これにより、来夏チェンバース、メイトランド=ナイルズ、そしてレノですらも売却の難易度が上がってしまうかもしれない。
COVIDの影響を受けた市場では、ホームグロウンのステータスを持つ選手ですら売却が難しい可能性があるというのが明らかになっているが、これに関しては、もはやそこまでアルテタの関心事ではない、というのも言える。
契約満了が濃厚なエルネニーやラカゼット、エンケティア、コラシナツといった選手たちに出場機会を与える事によって得られるメリットは特に何もない。
唯一心配しなくてはならない点としては、出場機会を得られた選手がチームの輪を乱すような行動に出ないようにだけはしなくてはならない、ということくらいだが、こういった行為は基本的に彼らが移籍を望む際に起こるものだ。
既にフリーでの放出が既定路線の選手が規律を乱すような行為に出て、自身の市場価値を下げるような真似に打って出る可能性はそこまでないだろう。
そういった意味では、アルテタはついに来夏以降、誰の機嫌を伺う必要はなく、本当に自身の起用したい選手だけを起用し、チームでの序列を明確にできるという意味では、ある種解放されたように感じているかもしれない。
もちろん、ほんの少しだけの例外はあり、その一人がガブリエル・マルティネッリだ。
彼は恐らくチャンスがあるのであればアルテタが出場機会を与えることを望んでいるものの、欧州コンペティション出場権がないことによりそれが難しくなっている数少ない若手の一人で、もしアーセナルが今季EL出場権を得ていれば、彼は予選で先発を果たしていたことだろう。
ロコンガも似た立場にいるが、彼はまだ今季クラブにやってきたばかりで、ジャカの後継者としての機会が訪れるのを待つだけの忍耐は備えているはずだ。
マルティネッリは今季アーセナル3シーズン目で、既にトップチームでプレイできるだけの実力があると感じさせながらも、より定期的に出場機会を得て粗削りな部分を改善しなくてはならないというステージにいる。
マルティネッリにとって障害となっているのは、サカとスミスロウという二人の若手が急速に台頭したことだけではなく、アーセナルの攻撃陣には既にオーバメヤンとペペがいることだ。
彼らは二人ともそこまでビルドアップに絡まないものの、フィニッシャー/プレイの最終局面で貢献するという点で似ており、このタイプの選手を、マルティネッリも含め一気に3人起用するのは無理だ。

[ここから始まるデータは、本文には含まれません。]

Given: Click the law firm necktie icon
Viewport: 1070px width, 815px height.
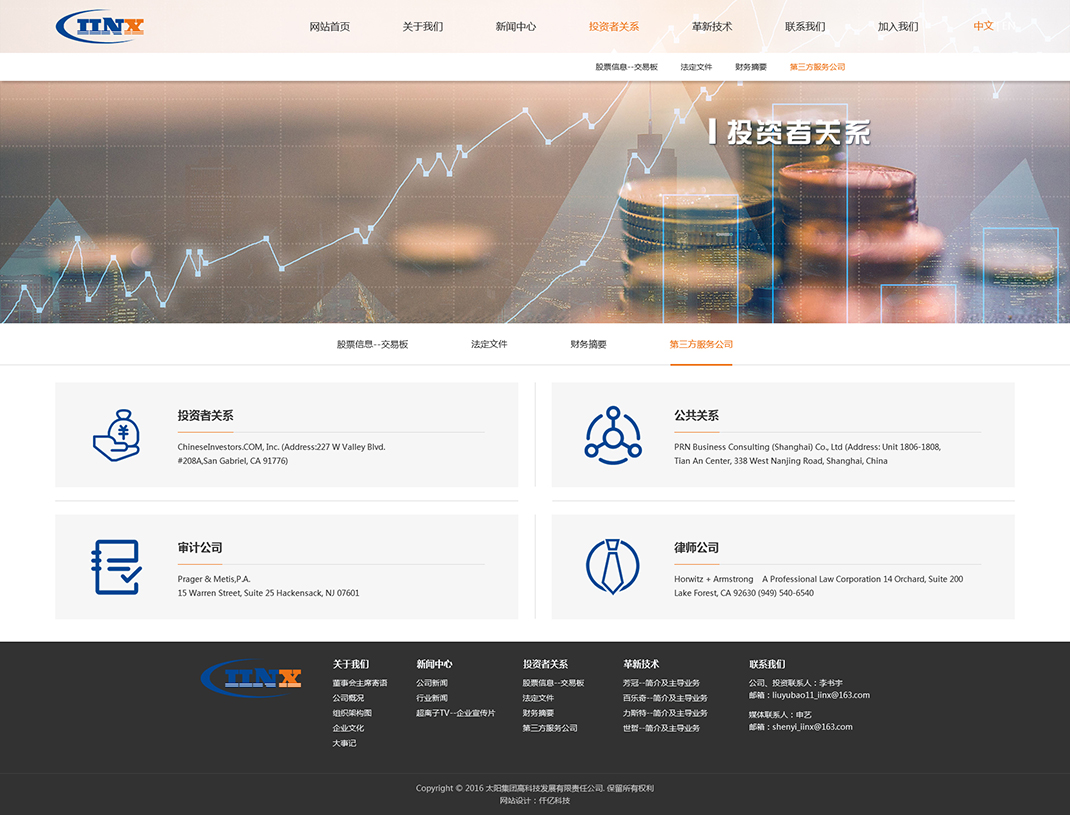Looking at the screenshot, I should click(612, 567).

現実的に考えてマルティネッリは、ペペあるいはオーバメヤンがチームを去る、あるいは怪我などで出場機会を得るまで待つ必要がある。
だが、マルティネッリを除けば、アルテタはローテーション要員の選手たちにそこまで気を使う必要はないだろう。
もちろんそれは彼らを完全にほったらかしでもいいという意味ではない。今季末までのどこかでアルテタがラカゼットやチェンバース、レノといった選手の力を借りなくてはならない場面は出現するはずで、彼らのコンディションとメンタル面をある程度は維持しなくてはならない。
とはいえ、彼らのメインのモチベーションはアルテタのプロジェクトの一員となることではなく、契約満了後に他クラブで良い条件での契約を勝ち取ることになるだろう。
この夏アーセナルの獲得は若手が多かったものの、その多くは今季のスタメンに食い込む選手たちだった。来夏はタヴァレスのように、スカッドに厚みをもたらせる選手の獲得がメインとなるのではないだろうか。
もしかすると、この1年の間に次世代のウィロックやナイルズ、ネルソンのような選手たちがユースアカデミーから現れ、ローテーション要員の座を勝ち取ってくれる可能性もある。
どちらにせよ、来夏もアーセナルのスカッドの大幅刷新は続くことだろう。